Often when you're dealing with categorical data, it's most useful to convert the elements of your dataset to use a "one-hot" code for your inputs. In the poker example that you gave, the cards in a deck certainly fall into this category of input, since the face value of the card might not map linearly onto the card's value for your hand.
Actually, the cards example is a very interesting one, because (at least from my naive perspective) there are many different features of each card that might be relevant to predicting a card's value. A naive one-hot encoding would use a vector of length 52 (assuming no jokers) for each card in the deck. The ace of spades might be represented as [1, 0, 0, ...] (for a total of 51 zeros and 1 one), the two of spades might be represented as [0, 1, 0, ...], and so forth.
However, each card has a suit that is orthogonal to its value, so you might be able to factor the encoding for each card into two one-hot vectors, concatenated together. The suit could be a vector of length 4, and the value of the card could be a vector of length 13. Then the ace of spades might be represented as [1, 0, 0, 0] + [1, 0, 0, ...] (for a total of 15 zeros and 2 ones), the two of spades might be [1, 0, 0, 0] + [0, 1, 0, ...], and so on.

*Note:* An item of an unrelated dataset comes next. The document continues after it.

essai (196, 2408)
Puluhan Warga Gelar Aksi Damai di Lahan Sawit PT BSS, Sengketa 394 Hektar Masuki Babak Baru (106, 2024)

If you want to use such an encoding as an input for your neural network, then you'd need many different input units. For example, if you wanted to train your neural network to map two cards onto some output value, then your network would need either 34 inputs (if you use the factored encoding) or 104 inputs (if you used a naive one-hot encoding).
Certainly a disadvantage of such an input encoding is that your training data will be larger, but the encoding itself might identify valuable information about the inputs that might otherwise be difficult for your network to locate.